■ PROBLEM
Please give nothing except the number of lines in the records below that include the word "Image".

Stored data:
####################

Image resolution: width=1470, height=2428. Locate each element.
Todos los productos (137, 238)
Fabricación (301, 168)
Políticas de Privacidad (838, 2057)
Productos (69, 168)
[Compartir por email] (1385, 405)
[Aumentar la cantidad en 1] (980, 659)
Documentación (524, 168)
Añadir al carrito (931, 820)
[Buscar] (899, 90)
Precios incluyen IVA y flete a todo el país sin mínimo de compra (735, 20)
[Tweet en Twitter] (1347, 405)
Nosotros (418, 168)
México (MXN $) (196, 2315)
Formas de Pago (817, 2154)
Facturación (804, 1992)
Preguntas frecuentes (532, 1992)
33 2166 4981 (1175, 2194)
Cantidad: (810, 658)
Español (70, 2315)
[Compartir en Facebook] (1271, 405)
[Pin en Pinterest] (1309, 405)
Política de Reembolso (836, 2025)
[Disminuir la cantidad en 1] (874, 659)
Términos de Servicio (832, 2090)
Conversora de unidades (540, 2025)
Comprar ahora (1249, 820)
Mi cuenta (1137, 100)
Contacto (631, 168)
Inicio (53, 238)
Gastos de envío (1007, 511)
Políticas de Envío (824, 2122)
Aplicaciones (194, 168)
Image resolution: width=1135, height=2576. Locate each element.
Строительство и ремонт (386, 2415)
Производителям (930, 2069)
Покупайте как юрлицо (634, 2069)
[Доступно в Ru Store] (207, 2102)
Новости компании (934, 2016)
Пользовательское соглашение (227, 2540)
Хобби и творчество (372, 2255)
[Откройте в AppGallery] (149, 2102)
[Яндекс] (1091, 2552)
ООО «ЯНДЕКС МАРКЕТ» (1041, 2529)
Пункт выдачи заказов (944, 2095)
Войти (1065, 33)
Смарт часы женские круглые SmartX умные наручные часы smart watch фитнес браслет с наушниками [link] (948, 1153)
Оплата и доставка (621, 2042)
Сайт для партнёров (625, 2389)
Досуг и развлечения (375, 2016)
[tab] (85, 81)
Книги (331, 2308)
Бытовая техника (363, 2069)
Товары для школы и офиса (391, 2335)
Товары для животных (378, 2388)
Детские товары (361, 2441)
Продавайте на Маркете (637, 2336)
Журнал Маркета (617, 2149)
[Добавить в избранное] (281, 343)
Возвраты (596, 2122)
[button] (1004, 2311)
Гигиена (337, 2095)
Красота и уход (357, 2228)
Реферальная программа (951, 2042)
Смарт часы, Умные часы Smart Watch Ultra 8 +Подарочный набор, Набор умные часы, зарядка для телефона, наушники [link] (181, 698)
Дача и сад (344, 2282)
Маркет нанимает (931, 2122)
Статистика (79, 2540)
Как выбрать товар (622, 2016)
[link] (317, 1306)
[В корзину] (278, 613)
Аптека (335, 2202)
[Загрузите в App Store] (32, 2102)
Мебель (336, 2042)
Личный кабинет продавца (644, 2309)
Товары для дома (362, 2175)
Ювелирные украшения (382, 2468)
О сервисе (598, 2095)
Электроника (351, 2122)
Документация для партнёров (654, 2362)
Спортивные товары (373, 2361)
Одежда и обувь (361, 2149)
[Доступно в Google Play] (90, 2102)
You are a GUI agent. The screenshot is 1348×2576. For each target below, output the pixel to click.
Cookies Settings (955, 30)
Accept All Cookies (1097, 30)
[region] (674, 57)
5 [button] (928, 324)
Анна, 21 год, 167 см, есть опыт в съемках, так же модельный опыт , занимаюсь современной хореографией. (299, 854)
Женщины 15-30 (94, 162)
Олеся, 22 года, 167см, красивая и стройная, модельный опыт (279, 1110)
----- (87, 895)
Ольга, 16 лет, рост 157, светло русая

####################

■ WRITTEN RESPONSE
2